Granulocyte colony-stimulating factor (G-CSF) dependent hematopoiesis with monosomy 7 in a patient with severe aplastic anemia after ATG/CsA/G-CSF combined therapy

We report a case of secondary myelodysplastic syndrome (MDS) with monosomy 7, which evolved from severe aplastic anemia (SAA) after long-term use of granulocyte colony-stimulating factor (G-CSF). A 36 year old female was admitted for detailed examination and treatment of pancytopenia. SAA was diagnosed based on hypoplastic bone marrow and a normal chromosome study. She was treated with anti-thymocyte globulin (ATG), ciclosporin A (CsA) and G-CSF, which resulted in gradual improvement of not only the myeloid but also the erythroid-megakary-ocyte series.
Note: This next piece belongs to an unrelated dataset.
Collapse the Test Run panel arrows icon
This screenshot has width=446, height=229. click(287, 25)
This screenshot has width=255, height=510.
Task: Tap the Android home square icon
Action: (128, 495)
However, bone marrow dysplasia with monosomy 7 was observed after 7 months of a combination therapy of immunosuppressant and G-CSF, which prompted the discontinuation of G-CSF administration. Thereafter, bone marrow hypoplasia gradually progressed, resulting in a second aplastic crisis. During this process, the proportion of marrow cells showing monosomy 7 decreased, and the proportion with normal karyotype increased. Re-administration of G-CSF induced a trilineage, though dysplastic, hematological response; but the monosomy 7 positive population increased again. These observations indicated the presence of G-CSF dependent hematopoiesis associated with monosomy 7 in this patient. Although many G-CSF related MDS/AML cases with this leukemia-specific abnormal karyotype have been reported with emphasis on the harmful effects of G-CSF, G-CSF was useful even after the appearance of monosomy 7 as a means of avoiding life-threatening infection in this patient.